Artificial intelligence does not make it any better in this case. By means of so-called deep fakes, photos and videos can be produced that can hardly be distinguished from genuine content. These are often used to put quotes into the mouths of well-known personalities that they did not actually say. It is even more dangerous when it comes to concrete actions that may not have taken place at all.
Technologically, there is a race between the algorithms that create such deep fakes and those that are supposed to detect the fraud. Ultimately, it is a race that the “good guys” cannot win because they are always one step behind the fraudsters.
That’s why a different approach was needed. Instead of proving media false after the fact, a method was developed to certify the authenticity of content.
How it works
In principle, the aim is to create transparency about who or what the source of the medium is and how (often) the content has been edited. At the same time, it must be ensured that this information is also authentic, i.e. that it has not been manipulated.
The Content Authenticity Initiative has defined 4 steps in the lifecycle of a digital asset that must be covered:
- The creation of an asset
Directly during the creation of a photo or video, information such as the location (geolocation), the author (photographer), the camera model, etc. is stored as so-called content credentials in the metadata of the asset. This is done directly on the hardware side, i.e. in the camera. So far, so good, this is already happening today. The difference is that this time this information is encrypted and signed using “Cryptographic Asset Hashing”. The creator of the photo or video can decide what information to store in the image. In journalism, it is often important to protect the source.
- The asset editing
Digital content usually goes through dozens of editing steps before it is published. Professional programs such as Adobe Photoshop for image editing or Premiere Pro for video editing are used. As part of the CAI, these tools will add each editing step of the asset to the metadata in the future, so that the entire editing history can be viewed at any time.
- The publishing process
Mechanisms will be integrated into the platforms of the publishing media companies to allow readers to view all metadata as well as the editing history of the photos and videos. In the publishing workflow, the CAI metadata is read by the respective content management system (CMS) and prepared in a form that can be quickly and easily captured by content consumers.
- The Viewing
As a consumer of digital content, I can view the content credentials via a so-called verification page and even compare versions from the editing steps.

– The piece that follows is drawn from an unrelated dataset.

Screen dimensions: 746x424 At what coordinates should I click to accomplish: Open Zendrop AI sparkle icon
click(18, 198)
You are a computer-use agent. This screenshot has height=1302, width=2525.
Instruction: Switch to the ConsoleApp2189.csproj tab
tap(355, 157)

The whole framework was published as an open, technical standard under the name Coalition for Content Provenance and Authenticity (c2pa.org).
Open-source tools from the Content Authenticity Initiative
The CAI has developed several open source tools that can be used by anyone who wants to use the mechanisms to protect and verify content on their own website or app.

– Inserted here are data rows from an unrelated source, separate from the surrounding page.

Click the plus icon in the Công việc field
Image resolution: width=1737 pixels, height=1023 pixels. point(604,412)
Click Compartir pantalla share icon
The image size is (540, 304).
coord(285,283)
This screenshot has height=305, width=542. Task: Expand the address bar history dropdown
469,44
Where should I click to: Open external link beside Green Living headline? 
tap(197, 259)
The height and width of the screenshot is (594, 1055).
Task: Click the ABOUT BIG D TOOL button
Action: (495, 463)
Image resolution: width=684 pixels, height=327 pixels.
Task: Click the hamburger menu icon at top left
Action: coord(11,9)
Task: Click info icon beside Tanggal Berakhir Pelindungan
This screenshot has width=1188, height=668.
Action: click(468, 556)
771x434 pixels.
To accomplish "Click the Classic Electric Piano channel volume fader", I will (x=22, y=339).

The C2PA Tool is a command line interface (CLI) that can be used to create, verify and display content credentials.
The Rust SDK can be used to develop applications and services that can create, verify and display content credentials.
Here you can find an comparison table that helps to choose the right tool for the right purpose.
The Content Authenticity Initiative is a great push to curb misinformation and establish credibility of web content. I’m very pleasantly surprised at how many organizations have already joined the initiative and hope that the standard will soon become widespread.